===== RECORDS PROVIDED =====
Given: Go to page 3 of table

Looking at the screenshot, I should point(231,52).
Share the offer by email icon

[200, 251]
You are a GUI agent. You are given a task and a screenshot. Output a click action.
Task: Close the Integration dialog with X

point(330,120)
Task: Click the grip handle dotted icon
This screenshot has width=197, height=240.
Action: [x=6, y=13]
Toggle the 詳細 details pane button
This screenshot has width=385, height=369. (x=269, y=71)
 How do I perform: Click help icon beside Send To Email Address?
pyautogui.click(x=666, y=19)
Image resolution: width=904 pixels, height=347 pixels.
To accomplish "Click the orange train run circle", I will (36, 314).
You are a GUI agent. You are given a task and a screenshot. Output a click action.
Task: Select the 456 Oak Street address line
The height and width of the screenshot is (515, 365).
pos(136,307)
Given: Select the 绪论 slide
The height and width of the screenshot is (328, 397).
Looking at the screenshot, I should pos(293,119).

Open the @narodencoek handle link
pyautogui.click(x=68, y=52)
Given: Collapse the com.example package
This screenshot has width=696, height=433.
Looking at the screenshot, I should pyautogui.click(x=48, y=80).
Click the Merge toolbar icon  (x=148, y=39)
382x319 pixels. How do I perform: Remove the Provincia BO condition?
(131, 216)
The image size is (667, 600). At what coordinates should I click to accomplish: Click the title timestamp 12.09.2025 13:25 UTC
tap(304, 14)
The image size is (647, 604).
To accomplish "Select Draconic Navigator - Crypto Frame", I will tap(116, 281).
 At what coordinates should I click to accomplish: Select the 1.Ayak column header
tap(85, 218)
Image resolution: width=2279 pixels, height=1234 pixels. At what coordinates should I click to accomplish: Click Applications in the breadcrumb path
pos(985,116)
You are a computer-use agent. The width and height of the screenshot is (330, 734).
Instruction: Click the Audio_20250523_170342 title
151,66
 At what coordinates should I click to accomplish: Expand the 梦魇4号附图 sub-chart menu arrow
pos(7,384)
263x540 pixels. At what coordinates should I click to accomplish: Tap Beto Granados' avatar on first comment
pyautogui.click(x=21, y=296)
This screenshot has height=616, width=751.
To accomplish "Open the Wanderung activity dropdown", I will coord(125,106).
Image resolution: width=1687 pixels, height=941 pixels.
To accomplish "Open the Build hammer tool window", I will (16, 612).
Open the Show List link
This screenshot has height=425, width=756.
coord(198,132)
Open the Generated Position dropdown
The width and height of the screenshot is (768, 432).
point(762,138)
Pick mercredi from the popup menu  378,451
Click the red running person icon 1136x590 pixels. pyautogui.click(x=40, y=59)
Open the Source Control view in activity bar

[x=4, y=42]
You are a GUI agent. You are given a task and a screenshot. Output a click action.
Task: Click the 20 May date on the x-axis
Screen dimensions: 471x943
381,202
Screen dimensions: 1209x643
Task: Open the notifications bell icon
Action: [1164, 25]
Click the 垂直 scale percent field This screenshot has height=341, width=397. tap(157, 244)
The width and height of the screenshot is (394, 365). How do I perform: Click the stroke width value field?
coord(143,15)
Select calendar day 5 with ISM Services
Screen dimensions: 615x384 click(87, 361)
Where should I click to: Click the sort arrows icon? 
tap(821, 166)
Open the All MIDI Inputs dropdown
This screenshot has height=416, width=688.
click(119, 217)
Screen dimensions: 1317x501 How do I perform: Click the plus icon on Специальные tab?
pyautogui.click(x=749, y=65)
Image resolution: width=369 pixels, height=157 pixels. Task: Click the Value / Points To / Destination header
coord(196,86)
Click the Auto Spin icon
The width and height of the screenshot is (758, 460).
=====
▶ [TASK STATEMENT]:
Rewrite all of the material above, switching "grip handle" to "drag handle" and leaving everything else unchanged.

▶ [EXERCISE RESULT]:
Given: Go to page 3 of table

Looking at the screenshot, I should point(231,52).
Share the offer by email icon

[200, 251]
You are a GUI agent. You are given a task and a screenshot. Output a click action.
Task: Close the Integration dialog with X

point(330,120)
Task: Click the drag handle dotted icon
This screenshot has width=197, height=240.
Action: [x=6, y=13]
Toggle the 詳細 details pane button
This screenshot has width=385, height=369. (x=269, y=71)
 How do I perform: Click help icon beside Send To Email Address?
pyautogui.click(x=666, y=19)
Image resolution: width=904 pixels, height=347 pixels.
To accomplish "Click the orange train run circle", I will (36, 314).
You are a GUI agent. You are given a task and a screenshot. Output a click action.
Task: Select the 456 Oak Street address line
The height and width of the screenshot is (515, 365).
pos(136,307)
Given: Select the 绪论 slide
The height and width of the screenshot is (328, 397).
Looking at the screenshot, I should pos(293,119).

Open the @narodencoek handle link
pyautogui.click(x=68, y=52)
Given: Collapse the com.example package
This screenshot has width=696, height=433.
Looking at the screenshot, I should pyautogui.click(x=48, y=80).
Click the Merge toolbar icon  (x=148, y=39)
382x319 pixels. How do I perform: Remove the Provincia BO condition?
(131, 216)
The image size is (667, 600). At what coordinates should I click to accomplish: Click the title timestamp 12.09.2025 13:25 UTC
tap(304, 14)
The image size is (647, 604).
To accomplish "Select Draconic Navigator - Crypto Frame", I will tap(116, 281).
 At what coordinates should I click to accomplish: Select the 1.Ayak column header
tap(85, 218)
Image resolution: width=2279 pixels, height=1234 pixels. At what coordinates should I click to accomplish: Click Applications in the breadcrumb path
pos(985,116)
You are a computer-use agent. The width and height of the screenshot is (330, 734).
Instruction: Click the Audio_20250523_170342 title
151,66
 At what coordinates should I click to accomplish: Expand the 梦魇4号附图 sub-chart menu arrow
pos(7,384)
263x540 pixels. At what coordinates should I click to accomplish: Tap Beto Granados' avatar on first comment
pyautogui.click(x=21, y=296)
This screenshot has height=616, width=751.
To accomplish "Open the Wanderung activity dropdown", I will coord(125,106).
Image resolution: width=1687 pixels, height=941 pixels.
To accomplish "Open the Build hammer tool window", I will (16, 612).
Open the Show List link
This screenshot has height=425, width=756.
coord(198,132)
Open the Generated Position dropdown
The width and height of the screenshot is (768, 432).
point(762,138)
Pick mercredi from the popup menu  378,451
Click the red running person icon 1136x590 pixels. pyautogui.click(x=40, y=59)
Open the Source Control view in activity bar

[x=4, y=42]
You are a GUI agent. You are given a task and a screenshot. Output a click action.
Task: Click the 20 May date on the x-axis
Screen dimensions: 471x943
381,202
Screen dimensions: 1209x643
Task: Open the notifications bell icon
Action: [1164, 25]
Click the 垂直 scale percent field This screenshot has height=341, width=397. tap(157, 244)
The width and height of the screenshot is (394, 365). How do I perform: Click the stroke width value field?
coord(143,15)
Select calendar day 5 with ISM Services
Screen dimensions: 615x384 click(87, 361)
Where should I click to: Click the sort arrows icon? 
tap(821, 166)
Open the All MIDI Inputs dropdown
This screenshot has height=416, width=688.
click(119, 217)
Screen dimensions: 1317x501 How do I perform: Click the plus icon on Специальные tab?
pyautogui.click(x=749, y=65)
Image resolution: width=369 pixels, height=157 pixels. Task: Click the Value / Points To / Destination header
coord(196,86)
Click the Auto Spin icon
The width and height of the screenshot is (758, 460).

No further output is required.